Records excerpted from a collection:

************

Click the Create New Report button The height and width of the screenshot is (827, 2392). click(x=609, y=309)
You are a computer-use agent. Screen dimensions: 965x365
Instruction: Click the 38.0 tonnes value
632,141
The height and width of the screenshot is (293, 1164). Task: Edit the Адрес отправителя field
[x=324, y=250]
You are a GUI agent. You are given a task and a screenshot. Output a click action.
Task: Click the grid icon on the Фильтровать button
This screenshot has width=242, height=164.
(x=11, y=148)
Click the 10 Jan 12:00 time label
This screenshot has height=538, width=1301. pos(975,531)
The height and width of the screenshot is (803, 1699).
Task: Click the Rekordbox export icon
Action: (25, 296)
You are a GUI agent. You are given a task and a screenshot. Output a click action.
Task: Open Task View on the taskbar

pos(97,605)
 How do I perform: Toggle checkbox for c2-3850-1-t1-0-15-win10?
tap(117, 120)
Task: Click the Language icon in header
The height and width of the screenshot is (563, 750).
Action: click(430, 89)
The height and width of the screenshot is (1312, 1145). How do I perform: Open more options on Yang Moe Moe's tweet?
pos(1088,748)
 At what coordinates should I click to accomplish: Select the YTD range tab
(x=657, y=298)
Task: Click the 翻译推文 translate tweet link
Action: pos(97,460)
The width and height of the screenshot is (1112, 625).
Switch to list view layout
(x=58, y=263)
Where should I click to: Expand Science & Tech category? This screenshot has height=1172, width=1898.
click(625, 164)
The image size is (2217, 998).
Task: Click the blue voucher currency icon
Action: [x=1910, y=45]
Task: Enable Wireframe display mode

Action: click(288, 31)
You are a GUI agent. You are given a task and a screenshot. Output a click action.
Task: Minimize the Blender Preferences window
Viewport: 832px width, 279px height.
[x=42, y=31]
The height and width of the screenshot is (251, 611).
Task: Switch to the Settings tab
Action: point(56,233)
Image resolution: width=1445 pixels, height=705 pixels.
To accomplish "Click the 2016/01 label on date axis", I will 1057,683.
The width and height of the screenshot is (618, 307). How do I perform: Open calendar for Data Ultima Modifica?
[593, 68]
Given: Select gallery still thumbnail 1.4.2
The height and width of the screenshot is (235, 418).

************

# Instructions for the task
If a line in the records includes the string "button", copy it.

# Answer area
Click the Create New Report button The height and width of the screenshot is (827, 2392). click(x=609, y=309)
Task: Click the grid icon on the Фильтровать button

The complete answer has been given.